Un habitué des « coups », aussi, maniant avec efficacité la séduction, la culture du service rendu et l’art du rapport de force. Depuis son retour aux affaires, il vend aussi bien ses compétences que son carnet d’adresses.

Mais c’est sa proximité avec le président, qu’il conseille encore officieusement, qui lui confère cette aura singulière. Une position unique : un pied à l’Élysée, un autre dans le monde des affaires et la tête dans la zone grise du mélange des genres.

Clément Léonarduzzi fait pourtant mine de ne pas comprendre pourquoi on s’intéresse à lui, en ce matin d’avril. « Je suis inintéressant au possible », jure-t-il. Deux ans qu’il se fait discret. En privé, il raconte volontiers qu’il a refusé une offre de 900 000 euros des Éditions de l’Observatoire pour écrire le récit de son passage au cœur du réacteur. Il a maigri, depuis l’Élysée, et porte désormais des lunettes à fine monture. Sur ses épaules, toujours le même genre de costume gris sur une chemise blanche sans cravate.

On l’avait laissé à l’Élysée, communicant hyper-présent et efficace d’Emmanuel Macron, occupant un grand bureau vieillot au premier étage du Palais, veillant à centraliser la parole présidentielle, répondant aux journalistes dans le quart d’heure. Sympa, sans surjouer la connivence. « Smart », dit-on en macronie.

L’homme théorise l’importance des interventions « performatives », ciblées pour parler au bon moment avec le bon public. Sur ses conseils, le « président-candidat » Macron enchaîne alors les formats, un jour sur le média en ligne Brut, un autre chez les youtubeurs McFly et Carlito, quand ce n’est pas un entretien de vingt-trois pages au magazine « Zadig »…

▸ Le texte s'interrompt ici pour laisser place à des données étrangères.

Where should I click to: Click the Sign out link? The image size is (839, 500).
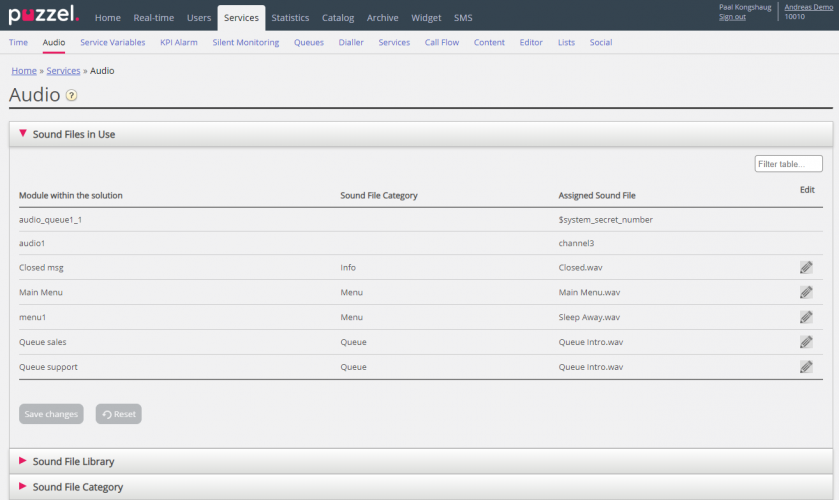pyautogui.click(x=732, y=17)
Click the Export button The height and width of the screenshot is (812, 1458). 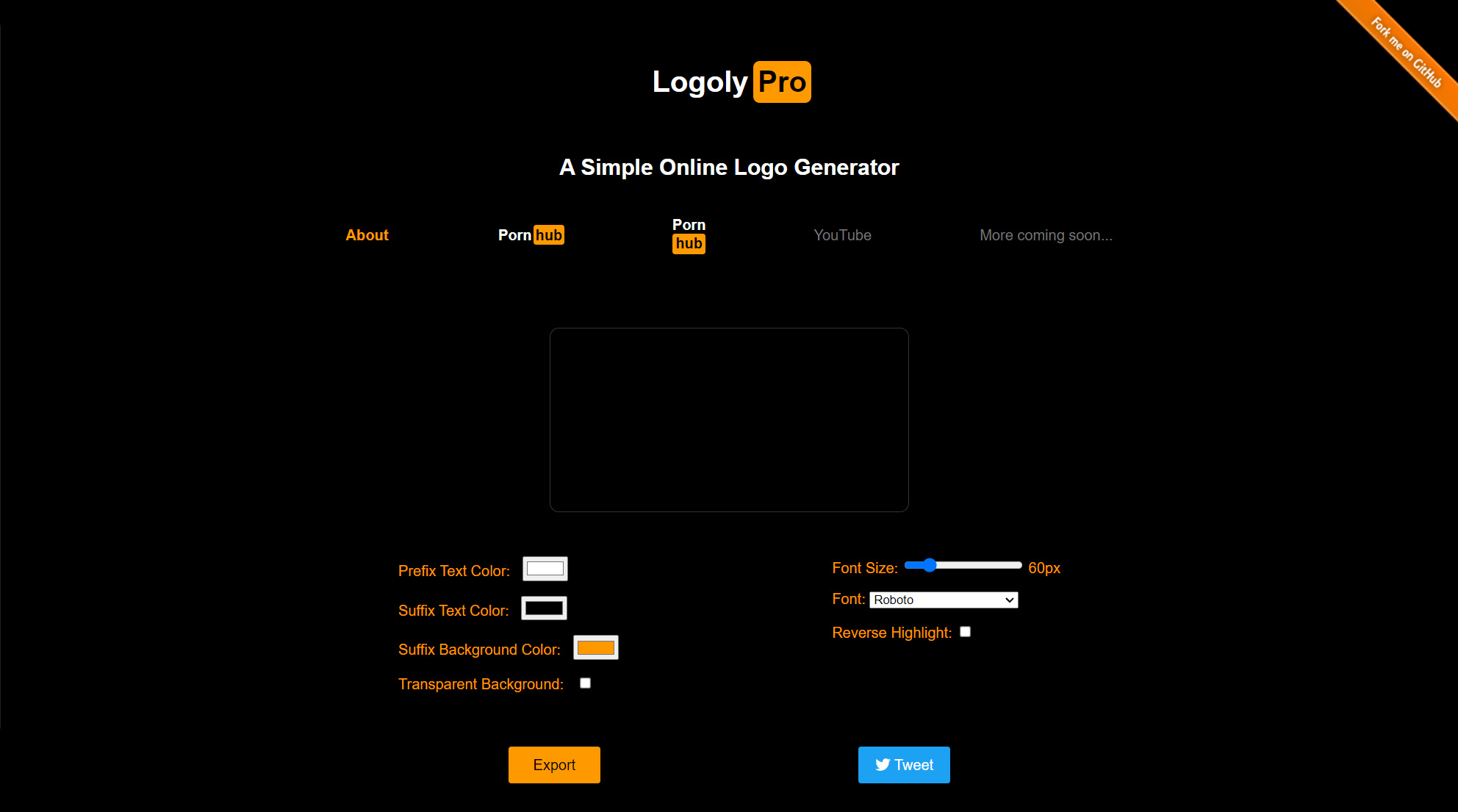coord(555,764)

Clément Léonarduzzi — promu « conseiller spécial » lors de la campagne de 2022 — serait ainsi « l’homme qui a fait réélire le président ». Il laisse dire. Quel intérêt de préciser qu’Emmanuel Macron n’a presque pas fait campagne, ou qu’il doit en partie sa réélection au caractère de repoussoir de Marine Le Pen ?

Son « spin doctor » a plié bagage quatre jours après le second tour, avant l’échec des législatives. Un avion pour les Maldives avec sa famille, une absence remarquée à la cérémonie d’investiture et, immédiatement, une signature chez Publicis, un retour au bercail, comme promis à Arthur Sadoun, le président du directoire. « J’étais cramé », se contente de dire a présent le communicant, qui rappelle avoir toujours annoncé vouloir s’en aller au lendemain de la réélection de son patron.

SECRET DE POLICHINELLE

C’est pratique, la fatigue, ça permet de passer sous silence cette lutte usante qui l’a opposé au puissant secrétaire général de l’Élysée, Alexis Kohler.

Le discret « techno » n’a jamais apprécié les méthodes du communicant : il souhaitait pour le président plus de hauteur, moins d’agitation dans les médias. Dans la presse, Léonarduzzi réplique, organise discrètement une campagne de dénigrement contre le cerveau droit du président. Hurlements des macronistes historiques qui, aujourd’hui, racontent comment « Duzzi » aurait tenté un ultimatum auprès du chef de l’État, du genre « c’est lui ou moi ». L’intéressé nie. « J’ai senti que je pesais plus que je n’apportais », déclare-t-il simplement. […]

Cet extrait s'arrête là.